[Saved data entries]
────────────────

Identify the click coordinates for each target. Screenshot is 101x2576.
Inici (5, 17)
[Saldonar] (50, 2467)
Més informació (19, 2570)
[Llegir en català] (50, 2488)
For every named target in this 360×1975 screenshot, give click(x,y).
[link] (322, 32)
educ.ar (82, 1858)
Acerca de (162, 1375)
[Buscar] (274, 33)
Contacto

────────────────

• **WORK INSTRUCTIONS**
Where in the records above does the word "target" appear? Copy each line that holds it.

• **ANSWER FOR THE TASK**
Identify the click coordinates for each target. Screenshot is 101x2576.
For every named target in this 360×1975 screenshot, give click(x,y).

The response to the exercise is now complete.